(Stored items)
-------------------------
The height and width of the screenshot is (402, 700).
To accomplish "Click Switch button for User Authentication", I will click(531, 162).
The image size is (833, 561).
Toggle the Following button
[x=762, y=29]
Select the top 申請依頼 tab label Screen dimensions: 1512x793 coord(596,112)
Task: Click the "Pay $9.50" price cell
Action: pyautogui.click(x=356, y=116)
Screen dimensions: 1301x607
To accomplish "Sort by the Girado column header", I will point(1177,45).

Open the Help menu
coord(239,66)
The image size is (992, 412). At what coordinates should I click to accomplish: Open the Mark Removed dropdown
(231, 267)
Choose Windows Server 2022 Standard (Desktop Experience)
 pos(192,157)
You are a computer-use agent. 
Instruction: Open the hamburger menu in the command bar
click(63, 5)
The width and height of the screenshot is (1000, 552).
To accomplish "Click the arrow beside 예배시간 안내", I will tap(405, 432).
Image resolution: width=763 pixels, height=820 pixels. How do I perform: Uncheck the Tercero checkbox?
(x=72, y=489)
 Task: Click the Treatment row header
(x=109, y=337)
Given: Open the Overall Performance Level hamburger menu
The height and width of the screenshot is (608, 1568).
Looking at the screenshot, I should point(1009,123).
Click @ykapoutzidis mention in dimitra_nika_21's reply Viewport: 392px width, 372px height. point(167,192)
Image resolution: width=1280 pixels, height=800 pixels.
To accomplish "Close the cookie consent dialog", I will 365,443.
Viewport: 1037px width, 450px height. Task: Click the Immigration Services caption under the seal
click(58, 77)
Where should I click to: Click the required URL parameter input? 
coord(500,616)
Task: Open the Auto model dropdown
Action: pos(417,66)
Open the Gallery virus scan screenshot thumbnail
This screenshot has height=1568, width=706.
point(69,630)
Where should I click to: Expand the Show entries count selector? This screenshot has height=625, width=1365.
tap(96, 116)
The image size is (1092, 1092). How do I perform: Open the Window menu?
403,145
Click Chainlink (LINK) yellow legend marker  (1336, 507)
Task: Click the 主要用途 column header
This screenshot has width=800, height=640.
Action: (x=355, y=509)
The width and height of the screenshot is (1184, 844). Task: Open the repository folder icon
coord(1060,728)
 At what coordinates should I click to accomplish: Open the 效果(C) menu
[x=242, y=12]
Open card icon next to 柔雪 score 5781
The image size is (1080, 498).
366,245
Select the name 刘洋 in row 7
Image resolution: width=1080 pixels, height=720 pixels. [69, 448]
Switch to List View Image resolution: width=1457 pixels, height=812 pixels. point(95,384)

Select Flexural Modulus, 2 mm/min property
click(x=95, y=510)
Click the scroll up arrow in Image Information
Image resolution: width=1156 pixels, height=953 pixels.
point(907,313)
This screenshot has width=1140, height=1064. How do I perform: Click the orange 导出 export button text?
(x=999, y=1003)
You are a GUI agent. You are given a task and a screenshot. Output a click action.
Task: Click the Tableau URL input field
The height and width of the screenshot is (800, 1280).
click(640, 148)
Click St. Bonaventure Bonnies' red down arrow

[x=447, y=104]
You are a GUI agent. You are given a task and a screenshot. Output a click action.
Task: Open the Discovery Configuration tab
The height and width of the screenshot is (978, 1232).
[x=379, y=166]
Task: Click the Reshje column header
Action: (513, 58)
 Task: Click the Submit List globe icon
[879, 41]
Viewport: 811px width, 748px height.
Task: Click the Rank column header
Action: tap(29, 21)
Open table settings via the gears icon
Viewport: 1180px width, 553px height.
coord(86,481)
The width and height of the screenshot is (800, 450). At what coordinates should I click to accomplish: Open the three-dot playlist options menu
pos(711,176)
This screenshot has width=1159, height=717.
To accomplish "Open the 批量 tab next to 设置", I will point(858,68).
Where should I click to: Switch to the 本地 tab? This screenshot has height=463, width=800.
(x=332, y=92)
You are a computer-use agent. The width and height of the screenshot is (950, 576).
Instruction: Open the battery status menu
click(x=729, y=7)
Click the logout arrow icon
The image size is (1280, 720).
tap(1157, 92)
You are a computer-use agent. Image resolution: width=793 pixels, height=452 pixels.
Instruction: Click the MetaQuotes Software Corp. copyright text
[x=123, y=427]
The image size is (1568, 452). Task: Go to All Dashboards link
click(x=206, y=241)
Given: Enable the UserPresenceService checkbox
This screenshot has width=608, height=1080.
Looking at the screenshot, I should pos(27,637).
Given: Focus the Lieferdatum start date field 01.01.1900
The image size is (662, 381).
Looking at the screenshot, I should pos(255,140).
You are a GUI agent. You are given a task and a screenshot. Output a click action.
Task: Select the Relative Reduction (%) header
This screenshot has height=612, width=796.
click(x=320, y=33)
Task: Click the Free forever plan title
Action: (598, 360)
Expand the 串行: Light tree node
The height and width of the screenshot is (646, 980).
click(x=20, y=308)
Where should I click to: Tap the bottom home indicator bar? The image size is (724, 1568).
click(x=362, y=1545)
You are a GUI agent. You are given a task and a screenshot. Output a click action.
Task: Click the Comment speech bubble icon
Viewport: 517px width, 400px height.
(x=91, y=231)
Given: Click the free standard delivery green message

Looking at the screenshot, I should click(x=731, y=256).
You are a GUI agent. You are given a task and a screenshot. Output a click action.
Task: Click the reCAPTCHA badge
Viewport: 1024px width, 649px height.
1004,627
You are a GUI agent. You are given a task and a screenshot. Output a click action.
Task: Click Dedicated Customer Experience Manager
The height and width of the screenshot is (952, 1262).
-------------------------
Work to complete:
What are the lines above, starting at the one with "Given: Focus the" and ending at the one with "Task: Select the"? Give them again exactly, and only them.

Response to this task:
Given: Focus the Lieferdatum start date field 01.01.1900
The image size is (662, 381).
Looking at the screenshot, I should pos(255,140).
You are a GUI agent. You are given a task and a screenshot. Output a click action.
Task: Select the Relative Reduction (%) header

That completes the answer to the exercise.